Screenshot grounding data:
**********

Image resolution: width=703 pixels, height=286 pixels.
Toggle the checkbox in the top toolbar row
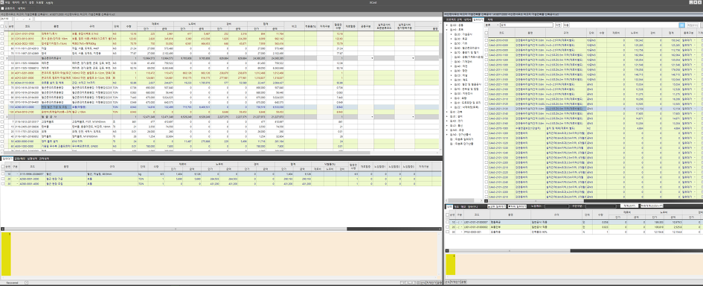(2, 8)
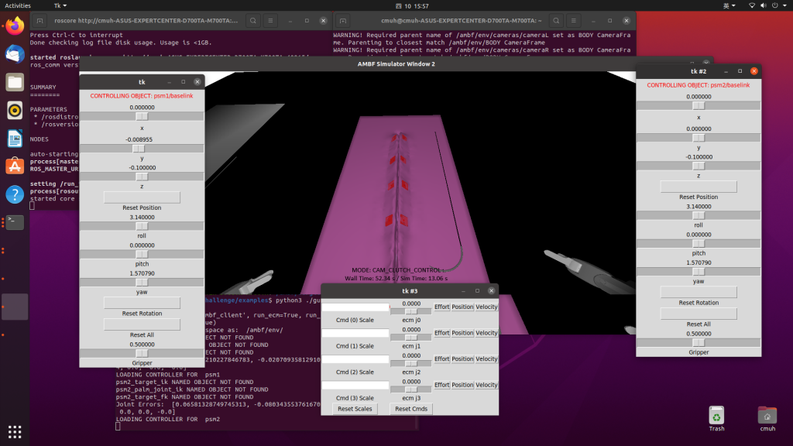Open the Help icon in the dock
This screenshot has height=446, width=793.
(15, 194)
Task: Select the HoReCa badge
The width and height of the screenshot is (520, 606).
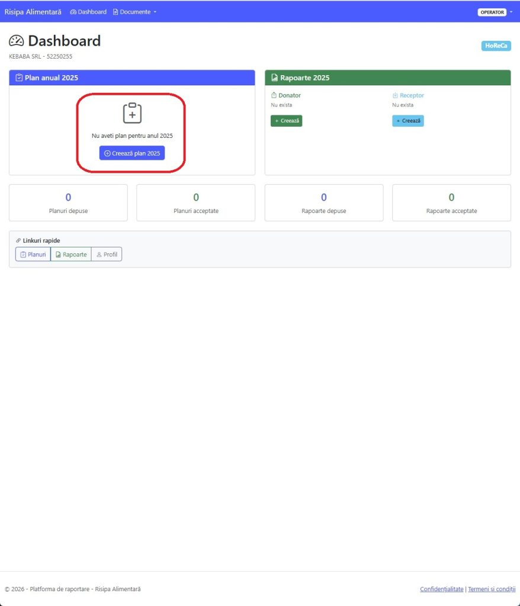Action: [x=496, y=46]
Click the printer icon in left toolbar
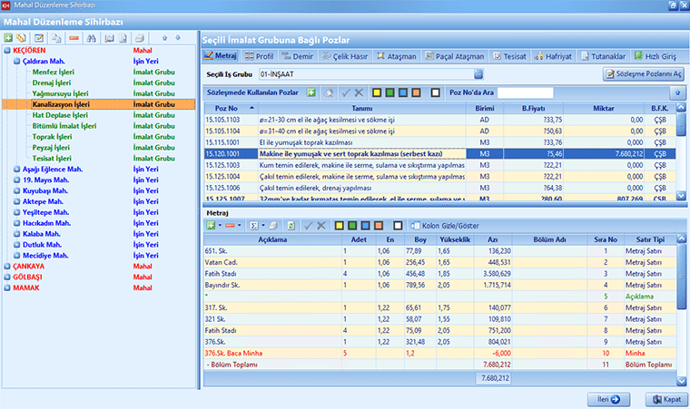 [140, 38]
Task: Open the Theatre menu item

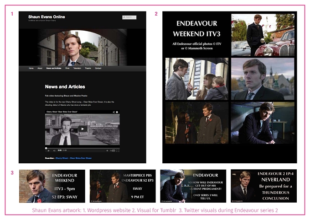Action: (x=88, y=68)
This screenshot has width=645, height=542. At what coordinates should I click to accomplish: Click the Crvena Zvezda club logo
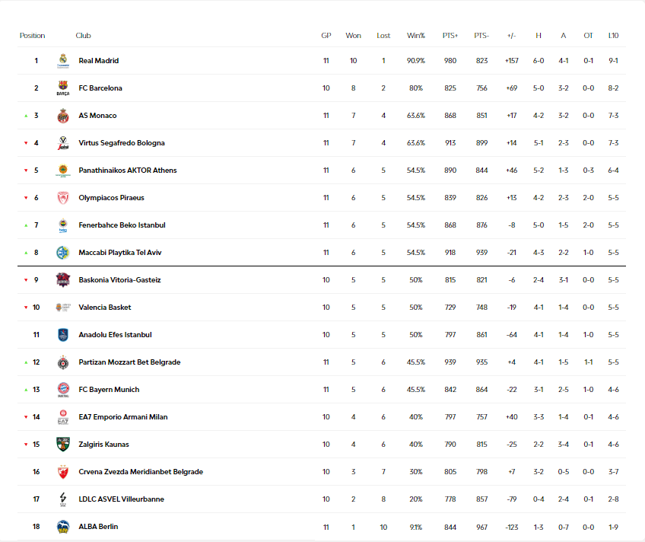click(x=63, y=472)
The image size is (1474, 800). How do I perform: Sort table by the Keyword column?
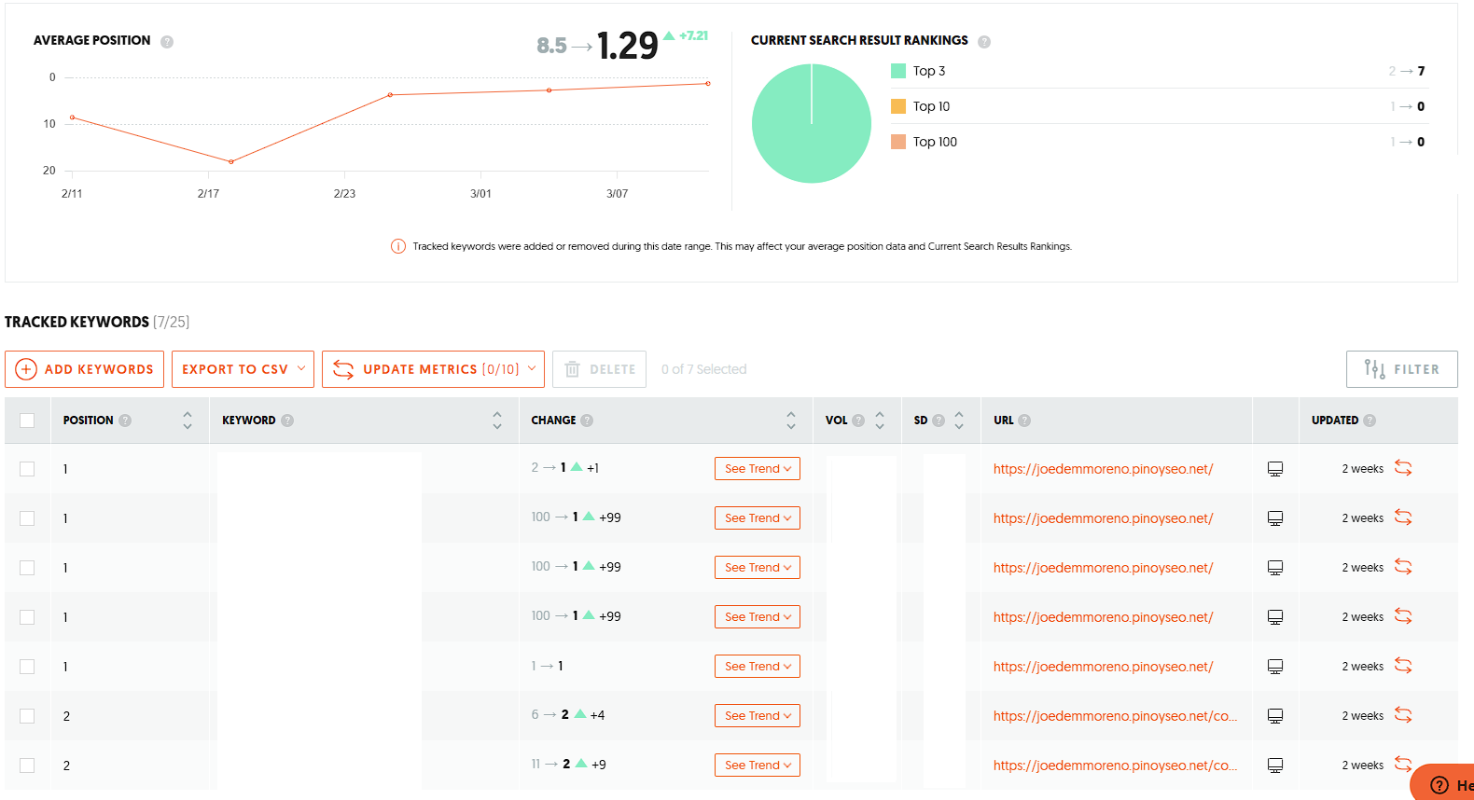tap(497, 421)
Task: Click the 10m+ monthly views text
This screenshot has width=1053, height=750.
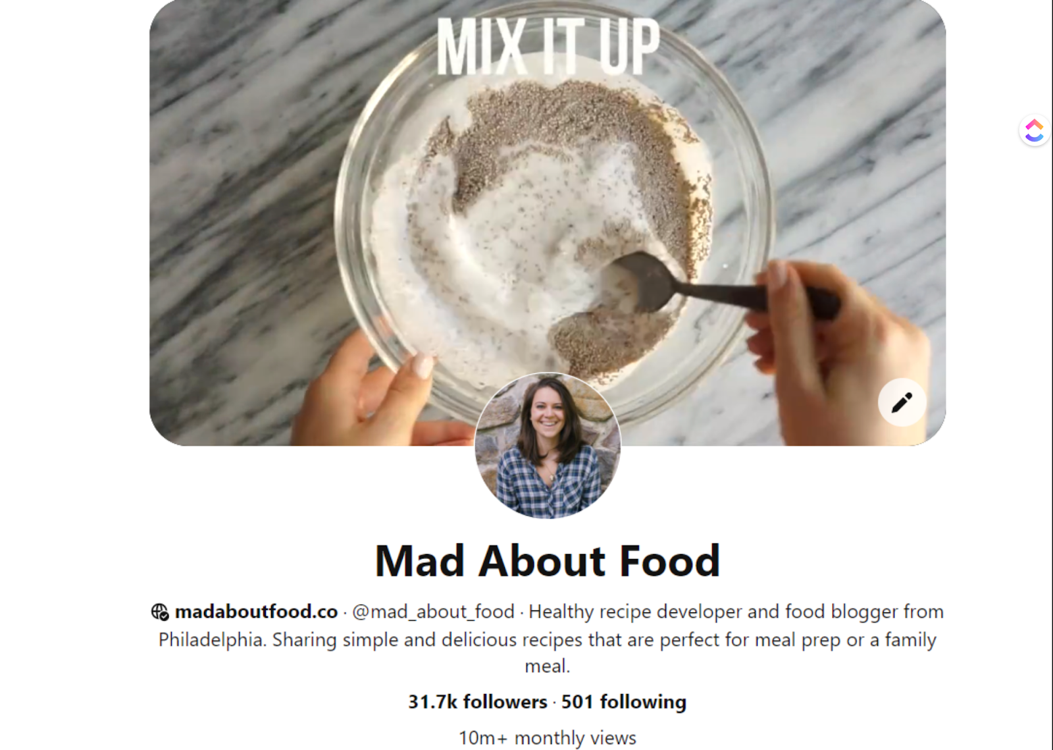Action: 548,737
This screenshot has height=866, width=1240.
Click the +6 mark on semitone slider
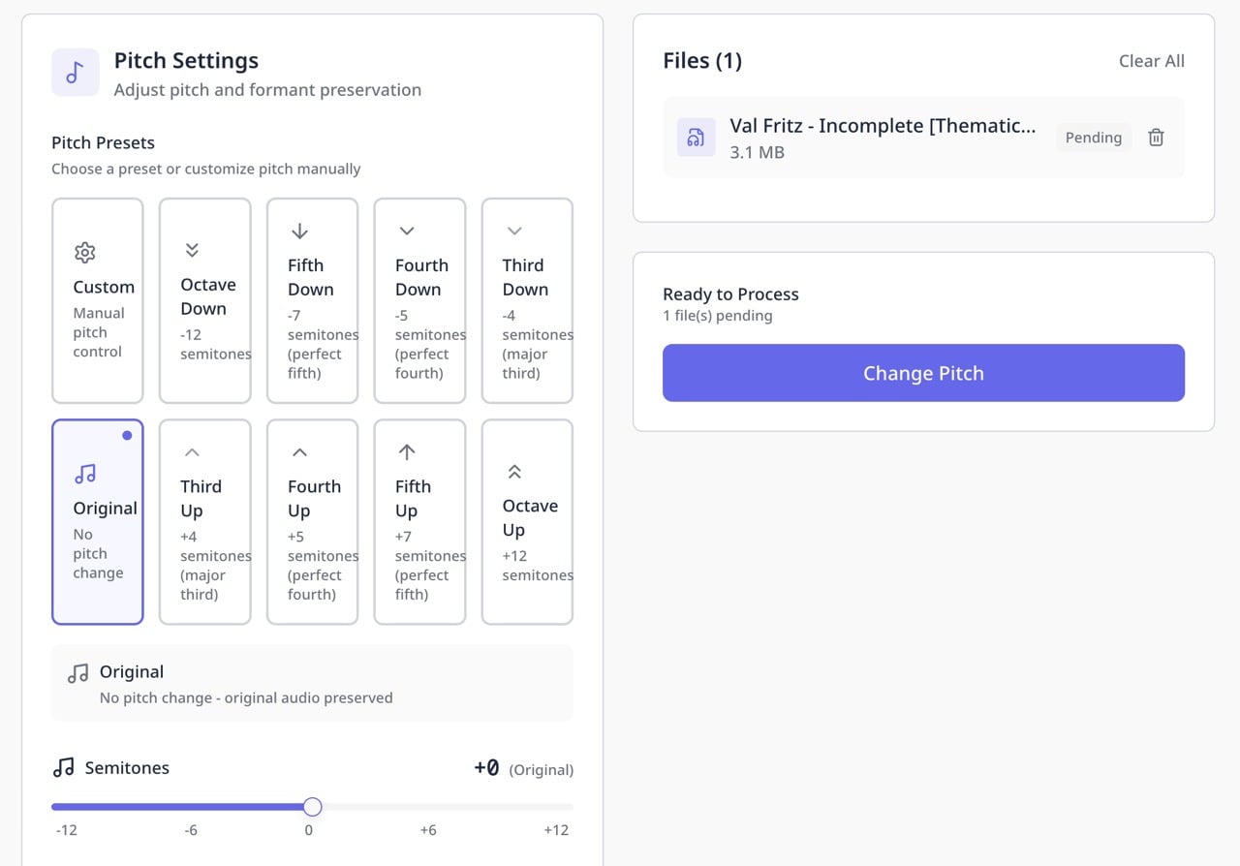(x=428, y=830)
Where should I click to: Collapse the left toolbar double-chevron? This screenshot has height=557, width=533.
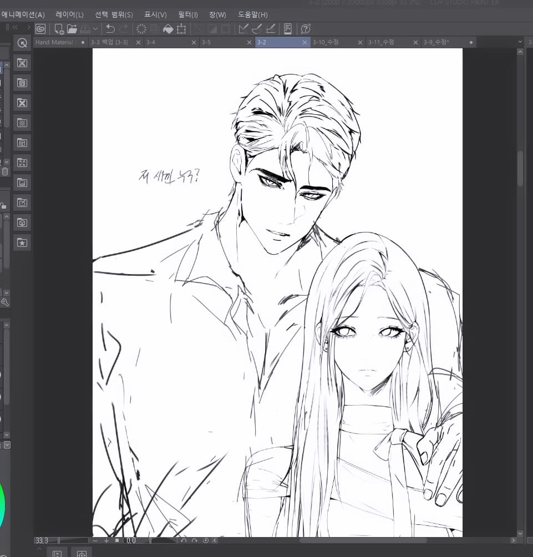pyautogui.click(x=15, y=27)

**********

The task:
From the line containing "The image size" to the final line above, both included, transcribe every line exactly and leave all pictures out.

Answer below:
The image size is (1474, 800). How do I perform: Sort table by the Keyword column?
tap(497, 421)
Task: Click the 10m+ monthly views text
This screenshot has width=1053, height=750.
Action: 548,737
This screenshot has height=866, width=1240.
Click the +6 mark on semitone slider
(x=428, y=830)
Where should I click to: Collapse the left toolbar double-chevron? This screenshot has height=557, width=533.
pyautogui.click(x=15, y=27)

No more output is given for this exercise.